The percentage ownership of each listed person before this offering is based upon 23,786,983 equity shares outstanding prior to this offering, including an aggregate of 20,930,127 equity shares to be issued upon the conversion of compulsorily convertible preferred shares and compulsorily convertible debentures immediately prior to the consummation of this offering, based on an initial public offering price of US$20.00 per equity share, which is the midpoint of the estimated range of the initial public offering price as set forth on the cover page of this prospectus. The percentage ownership of each listed person after the offering is based upon 30,322,424 equity shares outstanding immediately after the closing of this offering, including the equity shares identified in the immediately preceding sentence plus the equity shares to be sold by us and by the Selling Shareholder in this offering.
In computing the number of equity shares beneficially owned by a person and the percentage ownership of that person, we deemed outstanding equity shares subject to options held by that person that are currently exercisable or exercisable within 60 days after the date of this prospectus. We did not deem these shares outstanding, however, for the purpose of computing the percentage ownership of any other person.
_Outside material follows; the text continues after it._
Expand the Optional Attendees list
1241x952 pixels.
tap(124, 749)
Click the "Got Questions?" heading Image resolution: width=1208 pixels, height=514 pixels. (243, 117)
The underwriters have an option for a period of 30 days from the date of this prospectus to purchase up to an additional 1,125,000 equity shares from us at the initial public offering price less the underwriting discounts and commissions.
None of our shareholders will have different voting rights from other shareholders after the completion of this offering. We are not aware of any arrangement that may, at a subsequent date, result in a change of control of our company.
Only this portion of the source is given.